En plus d’une fausse quiétude de conscience des gouvernements occidentaux et arabes impuissants ou carrément complices, cette formule offre quelques postes et avantages à une nomenklatura palestinienne rentière de cette situation dramatique pour l’écrasante majorité du peuple palestinien tout en alimentant le ressentiment chez les peuples arabes et musulmans en cultivant le syndrome de victimisation et de l’hypocrisie mondiale des droits de l’homme et du droit international.
Plus que jamais, la dérive raciste et colonialiste des gouvernements israéliens d’extrême droite joue un rôle corrosif et constitue un facteur de radicalisation de l’opinion publique arabe et musulmane partout dans le monde, offrant ainsi un terreau favorable aux faux prophètes et aux commerçants du ressentiment et de l’antagonisme d’un Occident perçu non plus uniquement comme un monde qui n’arrive pas à se défaire de ses pulsions colonialistes et suprémacistes mais de plus en plus comme un ennemi identitaire et existentiel.
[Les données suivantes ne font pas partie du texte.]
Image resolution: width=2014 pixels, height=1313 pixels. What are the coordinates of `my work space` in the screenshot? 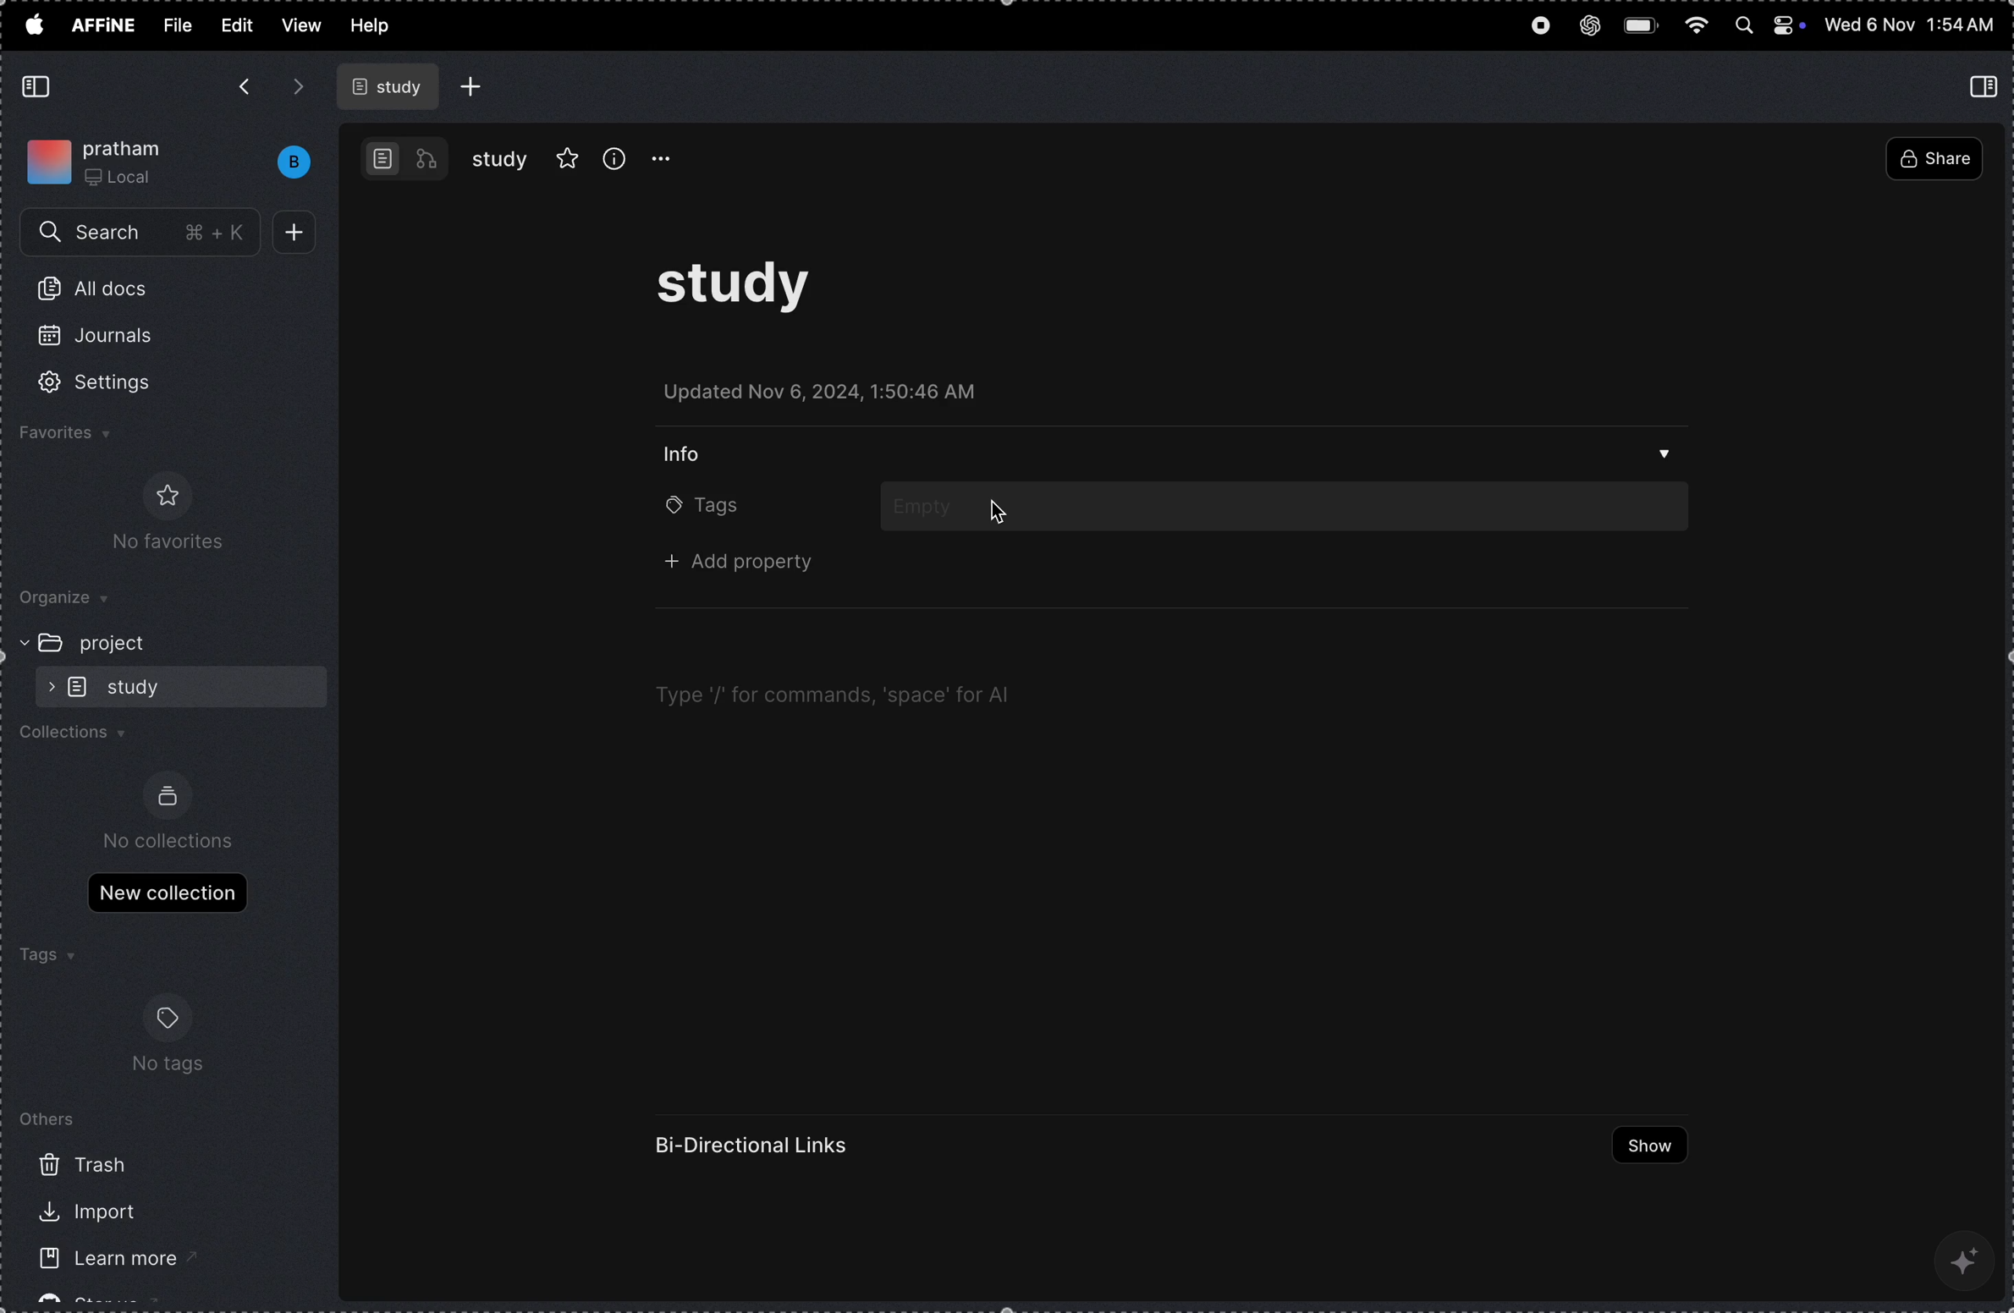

Ceux qui prônent le choc et même la guerre d’extermination des civilisations et appellent de leurs vœux la fin du monde pour favoriser l’arrivée du messie, trouvent en la politique d’extrême droite et carrément raciste de la classe politique israélienne et ses soutiens serviles en Occident et dans le monde arabe des comparses d’une efficacité redoutable.
Une bombe à retardement
Il est grand temps de prendre conscience que la résolution onusienne 181 de partage de la Palestine historique s’est avérée une mauvaise compensation aux juifs victimes de persécutions européennes mais surtout une bombe à retardement non seulement pour la déstabilisation du Moyen Orient mais pour la paix et la sécurité internationales.
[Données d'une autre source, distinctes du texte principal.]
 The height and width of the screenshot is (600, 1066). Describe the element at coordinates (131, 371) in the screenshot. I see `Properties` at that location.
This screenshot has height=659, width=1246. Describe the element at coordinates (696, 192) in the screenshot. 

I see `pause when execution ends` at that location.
Ceux qui reprochent aux Palestiniens avec un certain degré de naïveté et surtout d’hypocrisie de recourir à la violence gratuite et injustifiée gagneraient tout d’abord à se poser la question des alternatives pacifiques laissées à ce peuple opprimé et destiné à l’extermination pour préserver sa dignité et ses droits les plus élémentaires.
* Ancien diplomate.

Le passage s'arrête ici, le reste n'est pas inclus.